Write out exactly the lines from the one that contains "Screen dimensions: 1456x819" down to the last line of the material below, keeping both ends and omitting pictures.
#####
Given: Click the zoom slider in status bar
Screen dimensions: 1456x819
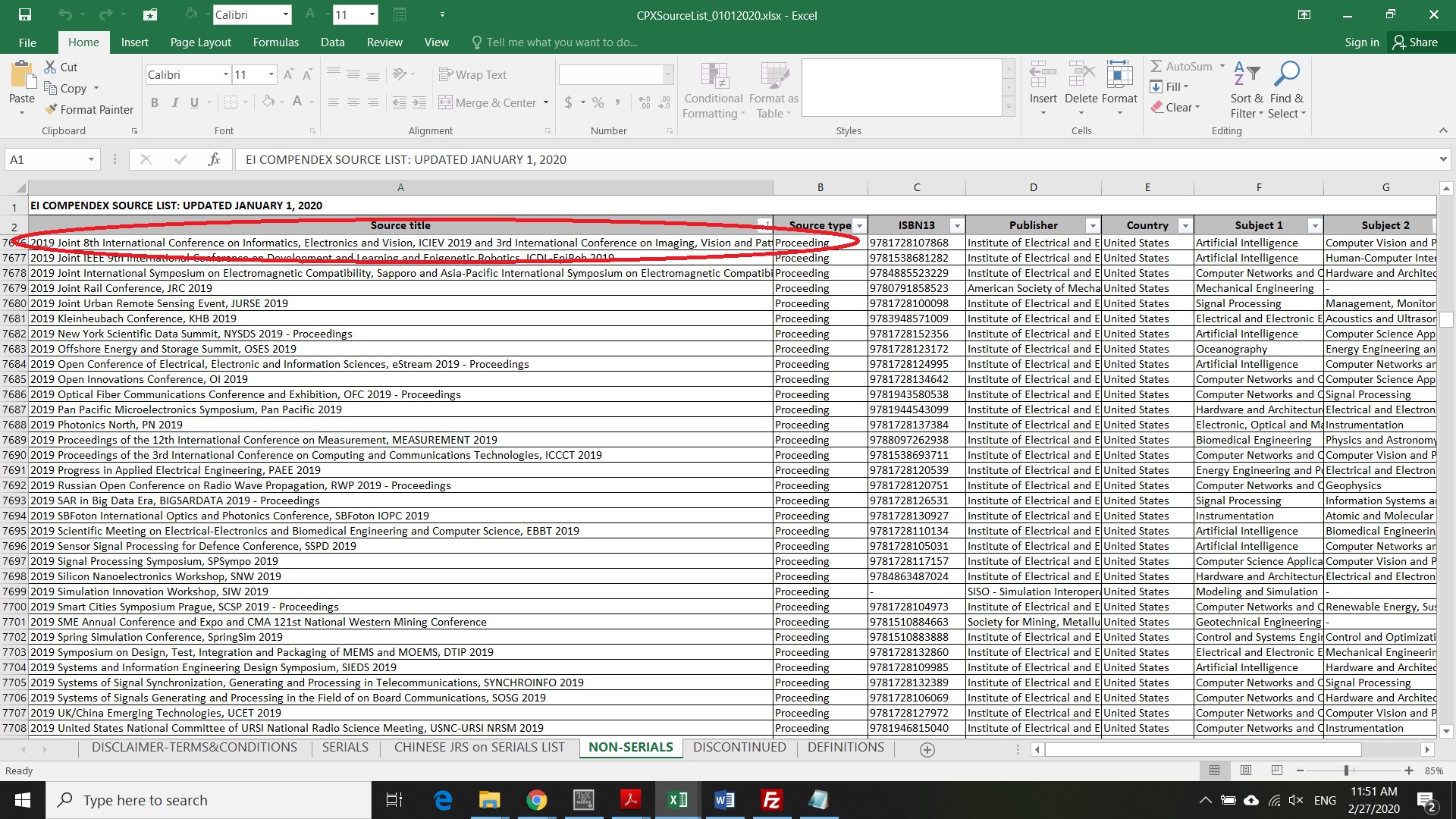Looking at the screenshot, I should click(1347, 770).
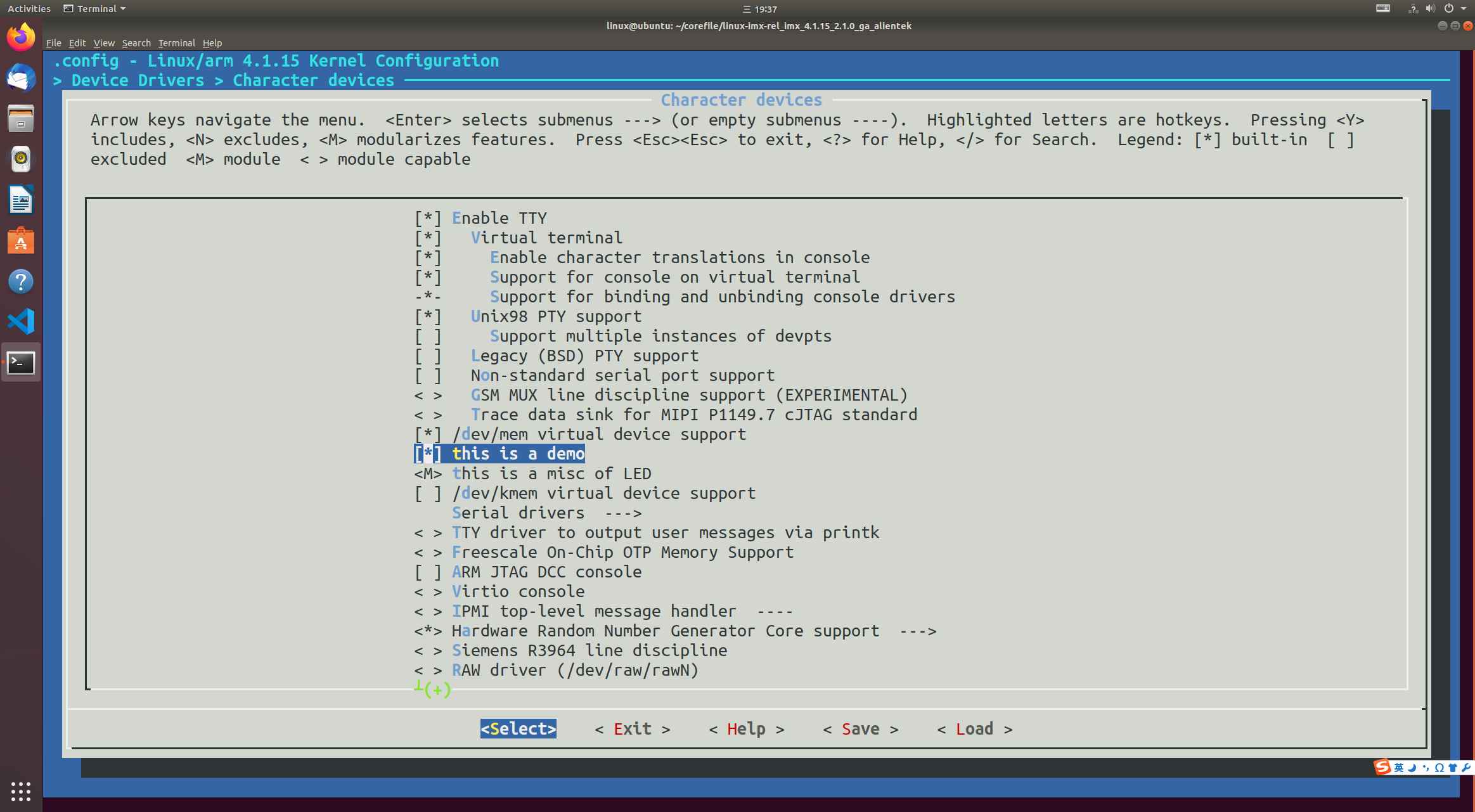Open the Search menu
Screen dimensions: 1475x812
pos(136,43)
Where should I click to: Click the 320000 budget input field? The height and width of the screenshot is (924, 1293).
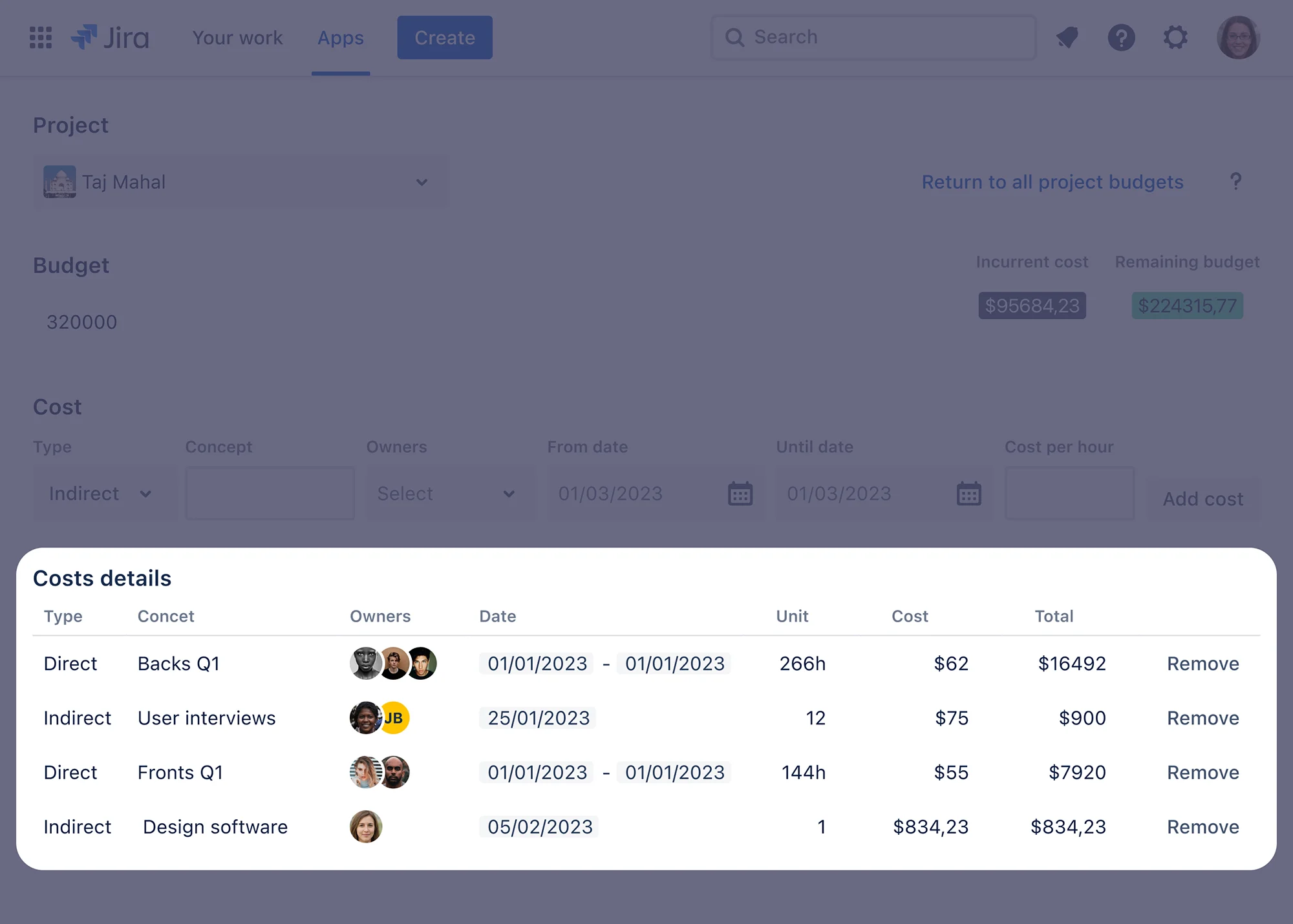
#####
Result for this task:
Screen dimensions: 1456x819
Looking at the screenshot, I should click(1347, 770).
Open the Search menu
Screen dimensions: 1475x812
pos(136,43)
Where should I click to: Click the 320000 budget input field? The height and width of the screenshot is (924, 1293).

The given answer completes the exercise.